The most important part of my health journey through transitioning from adolescence to adulthood has been the importance of my mental health. We all tend to be harder on ourselves than the world is. We all are able to look in the mirror and quickly identify faults that others may never notice. It’s important to remember to be kind to your body above all—whether that be by making sure it had adequate food to sustain itself, or by creating a dialogue with your body that is compassionate instead of condemning.

It’s okay to gain weight. In quarantine, the comforting fact is that most of us have. It’s healthy and normal to not fit into the same size pants that you did in high school. It’s normal that your body weight fluctuates. Most importantly though, remember your worth never derives from your body.

Personally, I never check my weight on a scale. For a long time I was hyper-focused on a number that I wanted to be. In high school I’d dreamed of being a Victoria’s Secret Angel, and looked up the models’ weights. I’d have to get down to 135 pounds.

Now I’m somewhere around 160 pounds. I couldn’t tell you the exact number because I don’t know. And I don’t care. I can look in the mirror and judge if I’ve been overeating or not, and adjust accordingly.

But honestly, with my gained weight I love how my thighs have filled out, converging between my legs annihilating the thigh gap I used to strive for. I love how my full body shows that I’m healthy. I love how the food I eat energizes me. I love feeling comfortable in my body and not being concerned on a number that means nothing in reality.

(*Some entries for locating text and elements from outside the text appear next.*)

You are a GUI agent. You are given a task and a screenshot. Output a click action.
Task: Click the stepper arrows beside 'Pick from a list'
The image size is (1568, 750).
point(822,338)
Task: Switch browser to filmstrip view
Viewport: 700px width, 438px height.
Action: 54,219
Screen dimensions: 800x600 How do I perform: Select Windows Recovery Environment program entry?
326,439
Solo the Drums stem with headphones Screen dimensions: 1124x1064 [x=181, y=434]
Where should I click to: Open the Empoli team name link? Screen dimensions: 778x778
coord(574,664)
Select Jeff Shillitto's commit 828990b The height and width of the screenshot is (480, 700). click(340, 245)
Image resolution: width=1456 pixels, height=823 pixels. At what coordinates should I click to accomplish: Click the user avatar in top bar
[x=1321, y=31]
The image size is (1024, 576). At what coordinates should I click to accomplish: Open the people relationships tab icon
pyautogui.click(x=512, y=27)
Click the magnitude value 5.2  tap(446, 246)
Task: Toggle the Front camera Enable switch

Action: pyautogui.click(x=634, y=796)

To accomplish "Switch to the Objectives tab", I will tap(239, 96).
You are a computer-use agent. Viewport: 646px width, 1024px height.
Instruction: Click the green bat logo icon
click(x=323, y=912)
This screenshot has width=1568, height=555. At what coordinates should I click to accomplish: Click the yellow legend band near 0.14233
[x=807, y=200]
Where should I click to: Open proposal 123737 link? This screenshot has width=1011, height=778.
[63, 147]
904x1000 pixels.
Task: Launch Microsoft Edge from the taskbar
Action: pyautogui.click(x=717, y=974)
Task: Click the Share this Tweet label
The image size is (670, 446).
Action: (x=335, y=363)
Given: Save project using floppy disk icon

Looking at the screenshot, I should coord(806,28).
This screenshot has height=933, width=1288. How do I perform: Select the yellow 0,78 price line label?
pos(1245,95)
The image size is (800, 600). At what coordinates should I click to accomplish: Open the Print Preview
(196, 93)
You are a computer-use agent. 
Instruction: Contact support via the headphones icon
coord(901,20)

As we have discussions about health it’s imperative to have an approach that is kind to ourselves. Health is a struggle, it can be a battle, but really it’s a journey. There are ups and downs. Days when you feel so accomplished and others where you feel like you’re at ground zero. Keep on.

Don’t get fixated on what other people are doing, or what weight you need to get down to. Our body isn’t some object of vanity to be picked and prodded, but an extension of ourselves to be honored and cared for. Don’t deny it food because you’re trying to lose weight, or do a rigorous exercise when it’s tired.

Learn to listen to your body. Become in tune with your mental and physical health, and respond with love.